The suspension of Registrars Conference Resolutions 46, 47 and 62/2010 (see Chief Registrar's Circular 4/2011) by Chief Registrars Circular 4/2011 I think came as a shock and a surprise to many in the conveyancing fraternity. The resolutions seemed to have, at long last, put a long standing thorn in their side to rest. And now it seems it can be named Lazarus.
It appears that the problem NAMA has is the possible loss of revenue to Home Owners Associations (HOA's) due to forced sales and transfer of properties subject to the usual restriction on sale/transfer/alienation in favour of HOA's and the deeds offices not insisting on a formal consent being lodged with the transfer. I am not sure as to how the figure of R80 000 000 was arrived at, but if that figure is true, assuming that the calculations accepted that in such circumstances the HOA will receive nothing of the monies due to them, what leaps to mind is that NAMA and/or the HOA's must either be completely unaware of their duties in such instances or is trying to get Chief Registrar of Deeds to do their work for them.
What NAMA and HOA's (I will refer to NAMA which includes HOA's as well) must accept is that the condition can only be relied upon to ensure the collection of all monies owed by the owner of the land under normal circumstances. Letting an owner who does not pay his levies indefinitely to simply fall behind and not taking the necessary steps to recover the debt may also turn out to be a very costly exercise, but that is another argument. In case of a forced sale the rules change for everybody, including NAMA.
Let us use insolvency as an example. When the owner of land which is subject to such a condition is sequestrated, the property vests in the Master and upon appointment of a trustee, in the trustee (section 20(a) of the Insolvency Act 24/1936). The insolvent is therefor no longer owner of the land and NAMA cannot hold him personally liable for the debts any longer, but must look at the trustee and the other creditors in the insolvent estate if they wish to recover any of such monies.
Every creditor must lodge a claim with the trustee and prove such claim. Nama will simply be a creditor and will, like every other creditor, have to lodge a claim and prove it. Like other creditors, they will most probably end up getting X cents in the Rand in respect of the amount owed to them, or they may even end up contributing to the estate.
The trustee will not and cannot allow NAMA to simply collect whatever is owing to them from the insolvent. That will obviously be prejudicial to other creditors. Furthermore, if NAMA does not lodge a claim and prove it, they will not be entitled to anything (section 104 of Insolvency Act) unless a late claim is allowed by the Master.
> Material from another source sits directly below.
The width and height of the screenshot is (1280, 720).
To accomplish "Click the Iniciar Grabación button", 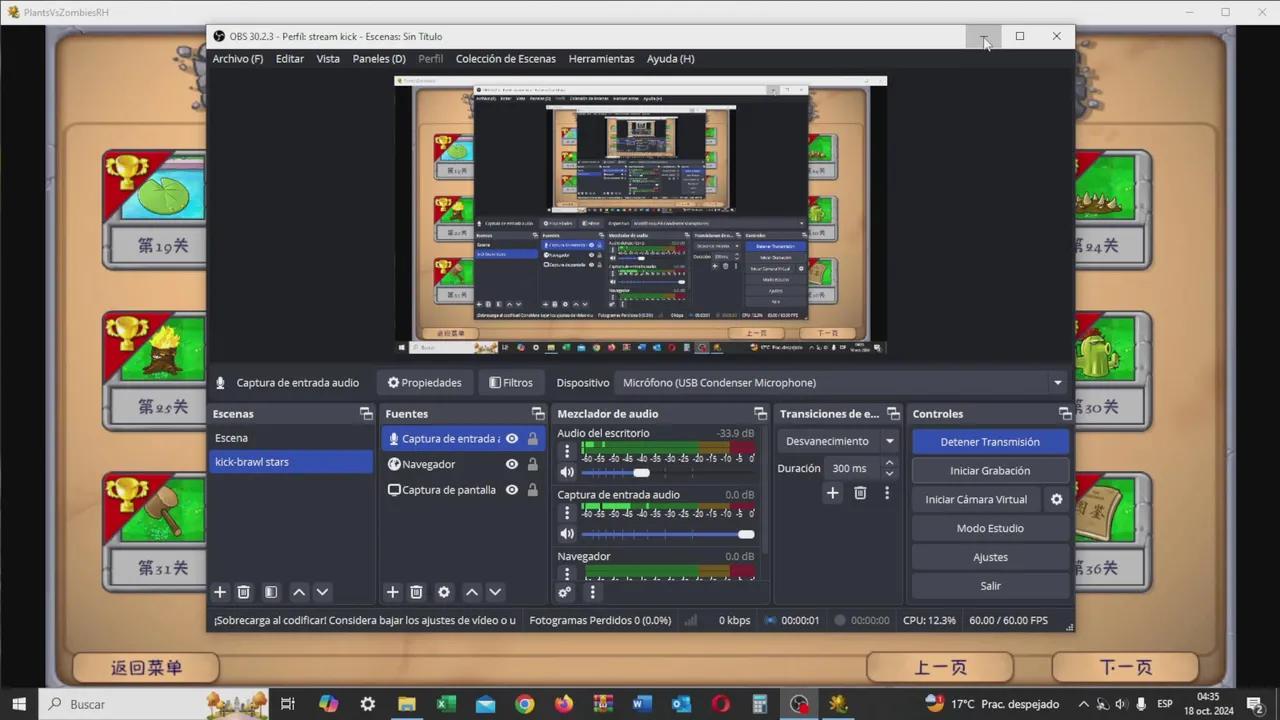I will (x=989, y=471).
Point is that a claim must be lodged and proved. If NAMA is under the impression that the suspension of the RCR's is a magic wand that will give them carte blanche to collect the monies owing to them without being part of the legal process which gave rise to the forced sale they are making a grave mistake. If that were the case it will give them preference to every other creditor and clearly that is not permissible. It seems that that may have been the intention of the suspension. There is no choice for them but to become part of the process (insolvency/sale in execution/liquidation) or lose their claim to the monies owing to them. The trustee as owner of the property is the person to deal with the property in accordance with the instructions of the creditors and any attempt by NAMA to independently collect the monies owing to them will most certainly be resisted by the trustee.
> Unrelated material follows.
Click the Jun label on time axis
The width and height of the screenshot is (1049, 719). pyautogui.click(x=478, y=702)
The only effect of the suspension of the RCR's is that one must now (unnecessarily) lodge a consent in terms of the title condition, the machinations in respect of which is now outside the scope of the normal business process, leaving NAMA effectively powerless to not consent to the transfer. They would already have consented to the sale and transfer at the meeting of the creditors in any event, had they lodged and proved a claim. Conversely, if they did not lodge and prove a claim they cannot be in a position to frustrate the sequestration process by refusing to consent to the sale and transfer of the land. In such a case it seems that they will effectively lose their claim to the outstanding monies and their right to frustrate transfer in terms of the condition in respect of the particular transfer by their inaction. Question is, why then suspend the RCR's? They are perfectly in line with the legal situation in case of forced sales. Also, can the HOA in fact still sign such consent?
NAMA's way forward is firstly to not allow owners to fall in arrears with their levies, and secondly, in the case of a forced sale, to take the necessary steps in case of forced sales so as to minimize their losses. To bamboozle the powers that be with huge projected losses (which will only become reality if they themselves do not perform their duties properly) and, I suspect, threats of possible court action against Chief Registrar of Deeds, is not a solution to their problem. They will have to get to grips with the fact that they will suffer losses in the case of forced sales, in the same way that everybody in the business community has already accepted the fact that debtors go bankrupt. It's a fact of life and the extent of their losses is in their own hands to a large extent.
With respect, it seems to me that CRC4/2011 should be withdrawn.